Однажды я сидела на паре, это был длинный-предлинный и условно интересный семинар, длина которого начала смазывать его интересность. Девушка читала бесконечный доклад на немецком, я что-то рисовала в тетрадке – ситуация, привычная и по старому универу – но тут все было немного по-другому: стоило мне чуть потерять концентрацию, перестать сознательно и с усилием участвовать в происходящем – и я из него просто выпадала. Немецкий сливался в невнятный шум, звуковое сопровождение на заднем плане, и я могла сделать вид, что со мной рядом и вовсе нет людей, настолько они в своей языковой ситуации были частью целого, в которое я не входила – они как отдельный фон и я как я. Ты сидишь на паре, едешь в автобусе, и, если перестаешь включаться в ситуацию, тут же оказываешься как бы заключенным в капсулу из собственных мыслей, чужой речи, что делает других людей недостижимыми и непостижимыми.
(На самом деле это ощущение обособленности можно испытать, конечно, не только в чужой стране. Я думаю, оно бывает у каждого – вот это чувство резкой, экзистенциальной отдельности от окружающих людей, которое бывает в толпе, когда хоть на секунду даешь себе труд вынырнуть из привычной погруженности в себя и просто посмотреть вокруг. Совсем недавно я сидела в аэропорту, смотрела на людей и шкурой просто осознавала, что я никогда не буду знать, как зовут ту девушку напротив, куда летит эта пара, откуда тот мужчина – в общем, какой жизнью живет каждый из них, кто такой; что есть только «я», или, если угодно, мое эго, из которого мне не дотянуться ни до кого из них – мучительное, по правде сказать, чувство).
Я не хочу ничего говорить о ментальности или духе народа, я понятия не имею об этих вещах. Я этого не ощущала, по крайней мере.
Но я очень часто и очень резко чувствовала разницу контекстов.
Например, думала я не раз, никто из моих тогда-еще-однокурсников не читал Бродского. Мелочь вроде, да? Но я привыкла, что могу бросить своим друзьям какую-то цитату из стихотворения или песни (Сплин, Океан Эльзы, Аквариум, нужное подчеркнуть), и они тут же поймут, что я хочу этим сказать. Конечно, даже в рамках одной культуры бэкграунды могут очень сильно различаться, на то друзья и отличаются от всех остальных, чтоб иметь больше общего контекста – но почти любой русскоговорящий поймет какое-нибудь «не выходи из комнаты».
А я вот никогда не знала как «своего» поэта, например, Гете – а, подозреваю, местных школьников им мучают не хуже, чем нас Шевченко.

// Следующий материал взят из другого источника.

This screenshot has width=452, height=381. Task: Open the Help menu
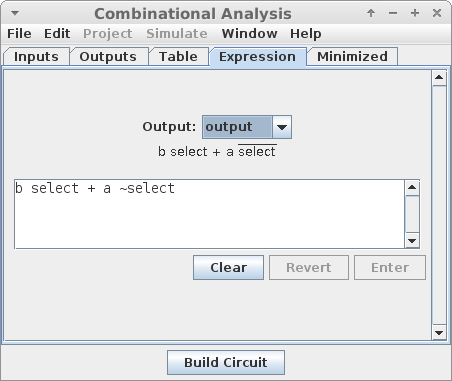coord(306,34)
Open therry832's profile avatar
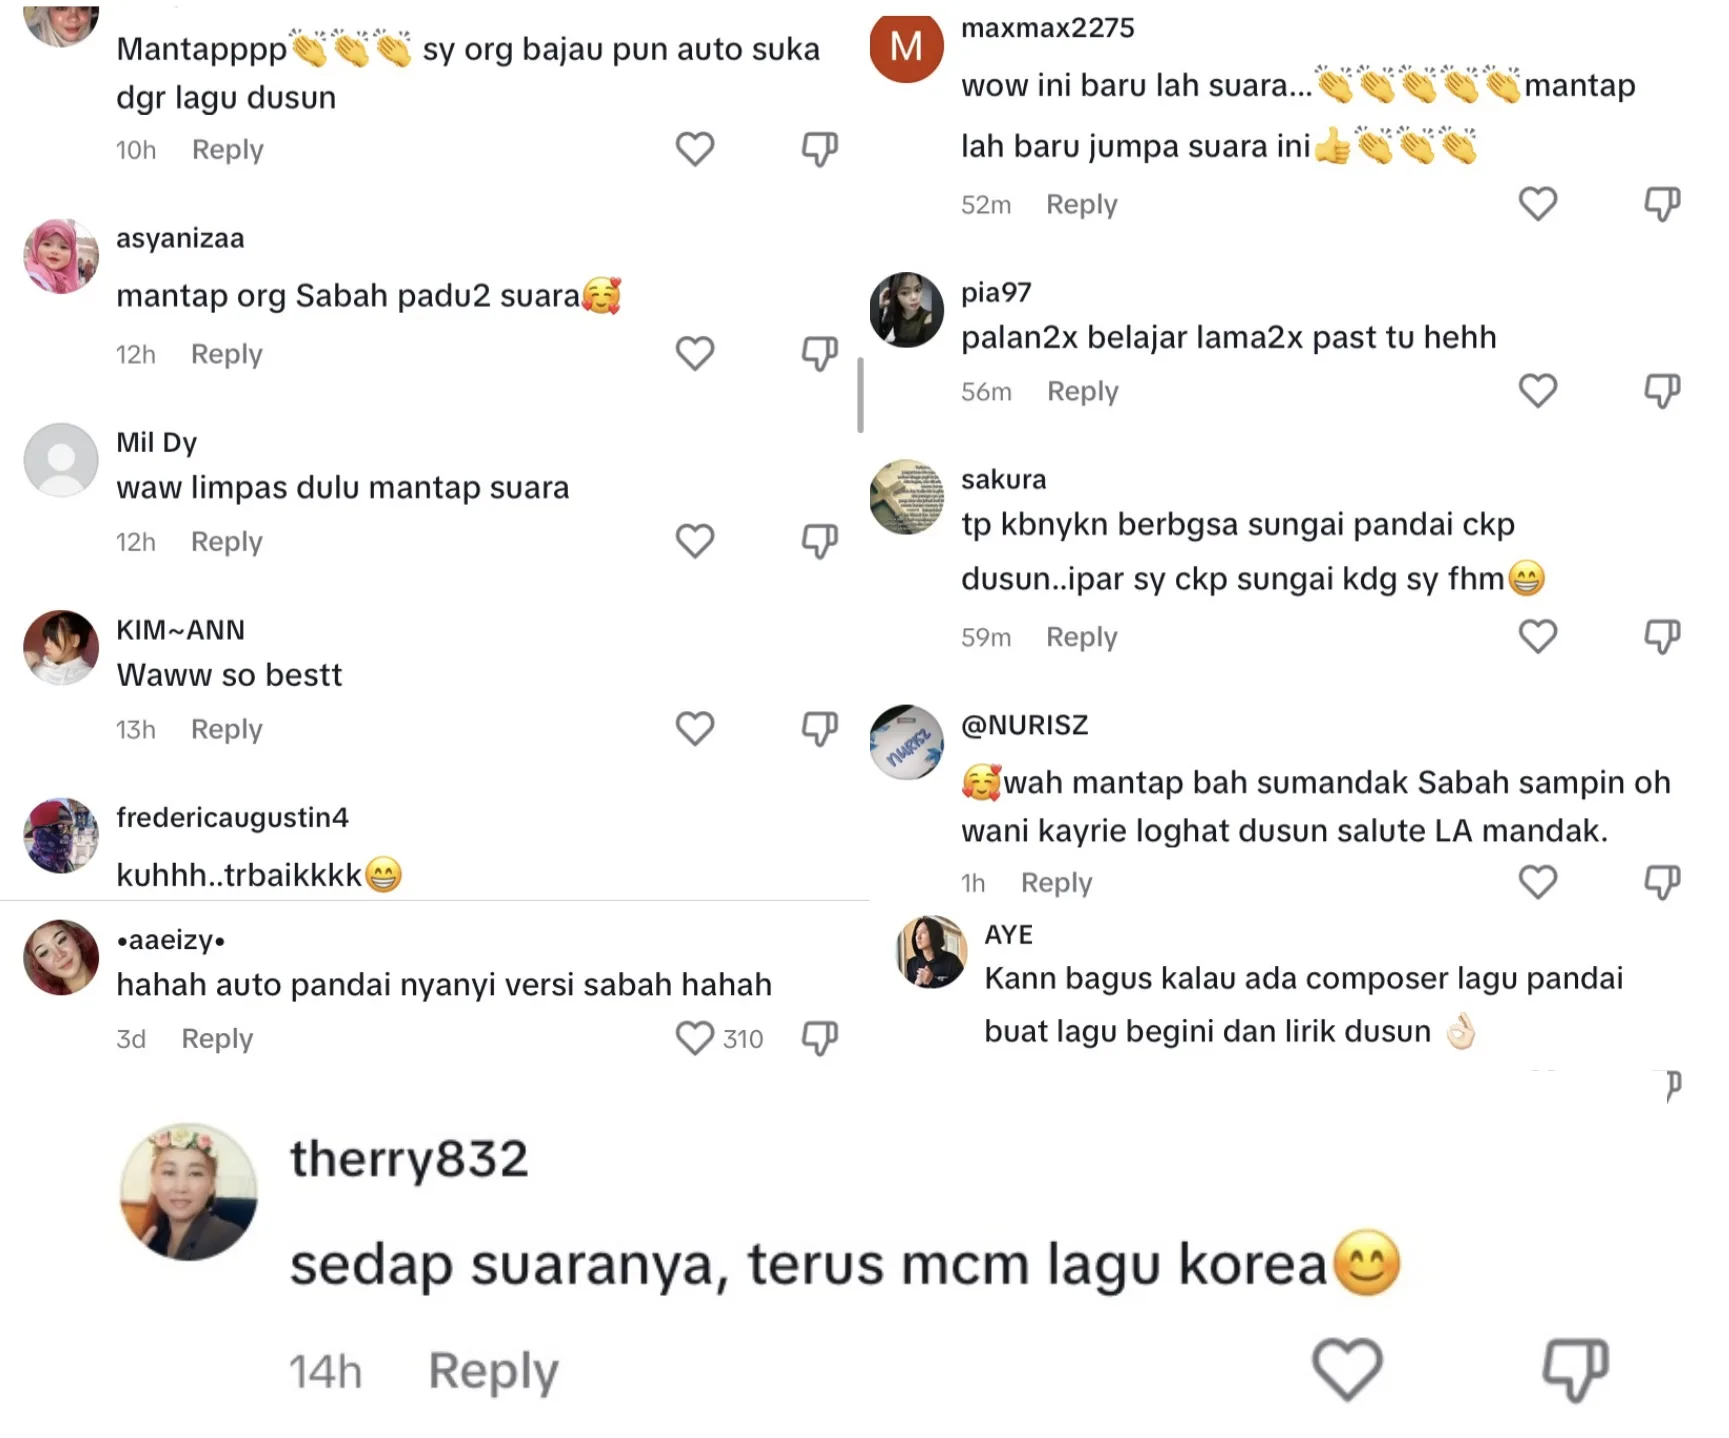This screenshot has width=1729, height=1438. [x=188, y=1190]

Я никогда не знала, что значит учить как «свою» историю страны, которая развязала две мировые войны. В кинотеатре показывают трейлер «Fury», «раньше я убивал немцев в Африке, а теперь я убиваю немцев в Германии» – говорит дублированный на немецкий Брэд Питт, и я чувствую себя очень странно. Почти как шпион.
Из них мало кто может себе представить ситуацию, в которой они не могут просто так сесть в автобус и поехать в соседнюю страну. У них другие представления о свободе передвижения, об уровне жизни. Использование бумажной почты для каждого чиха, медицинские страховки, система финансовой помощи на учебу – просто качество дорог и жилья. Все эти шуточки о first world problem – они не знают, как жить в стране, о которой до последнего времени мало кто вообще вспоминал (где-то возле России), я не знаю, как жить в стране с налогом на церковь.
Из этого не следует, что «мы никогда не поймем друг друга» или что-то в этом роде, совсем нет. Просто, пожалуй, только поболтавшись в чужой среде, я начала осознавать ту часть своей личности, которая, собственно, и есть этот культурный контекст, она же национальная идентичность, если угодно – в общем, весь тот набор представлений о жизни, стереотипов, программы по литературе и попсы девяностых, рандомных цитат и шуточек, который я имею общим с группой людей исключительно на основе того, что мы говорим на одном языке.